The present case was decided upon demurrer. The question
therefore is not what inferences should be drawn from the facts
that may be proved, but whether the allegations
Page 260 U. S. 329
it proved would require, or at least warrant, a different
finding from those previously reached. There is no doubt that a
serious loss has been inflicted upon the claimant, as the public
has been frightened off the premises by the imminence of the guns,
and while it is decided that that and the previously existing
elements of actual harm do not create a cause of action, it was
assumed in the first decision that
"if the government had installed its battery not simply as a
means of defence in war, but with the purpose and effect of
subordinating the strip of land between the battery and the sea to
the right and privilege of the government to fire projectiles
directly across it for the purpose of practice or otherwise
whenever it saw fit, in time of peace, with the result of depriving
the owner of its profitable use, the imposition of such a servitude
would constitute an appropriation of property for which
compensation should be made."
231 U.S. 538. That proposition we regard as clearly sound.
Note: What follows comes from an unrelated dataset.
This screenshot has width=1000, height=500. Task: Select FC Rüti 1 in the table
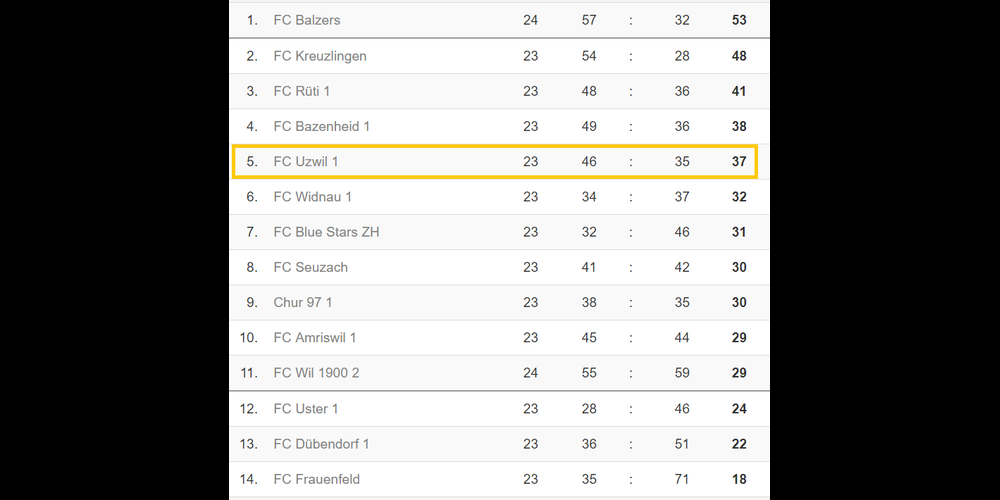point(302,91)
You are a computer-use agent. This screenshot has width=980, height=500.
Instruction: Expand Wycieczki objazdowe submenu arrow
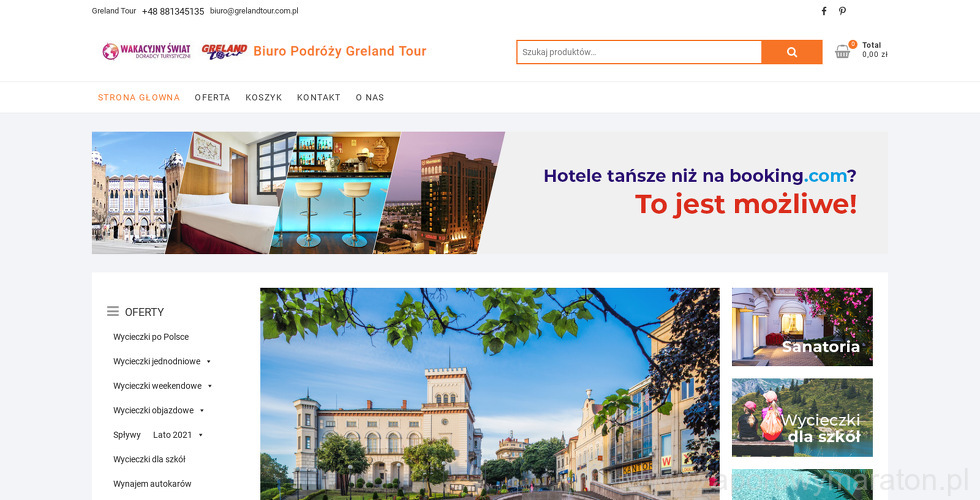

The
question is whether the petition before us presents the case
supposed.
It is alleged that, after dismounting the old guns for the
purpose of sending them to France during the late war, the United
States has set up heavy coast defense guns with the intention of
firing them over the claimants' land and without the intent or
ability to fire them except over that land. It also, according to
the petition, has established upon that land a fire control station
and service, and, in December, 1920, it again discharged all of the
guns over and across the same land. The last fact, although
occurring after this petition was filed, may be considered as
bearing on the intent in establishing the fire control. If the
United States, with the admitted intent to fire across the
claimants' land at will, should fire a single shot or put a fire
control upon the land, it well might be that the taking of a right
would be complete. But even when the intent thus to make use of the
claimants' property is not admitted, while a single act may not be
enough, a continuance of them in sufficient number and for a
sufficient
Page 260 U. S. 330
time may prove it. Every successive trespass adds to the force
of the evidence. The establishment of a fire control is an
indication of an abiding purpose. The fact that the evidence was
not sufficient in 1905 does not show that it may not be sufficient
in 1922. As we have said, the intent and the overt acts are
alleged, as is also the conclusion that the United States has taken
the land. That we take to be stated as a conclusion of fact, and
not of law, and as intended to allege the actual import of the
foregoing acts. In our opinion, the specific facts set forth would
warrant a finding that a servitude has been imposed.
It very well may be that the claimants will be unable to
establish authority on the part of those who did the acts to bind
the government by taking the land,
United States v. North
American Transportation & Trading Co., 253 U.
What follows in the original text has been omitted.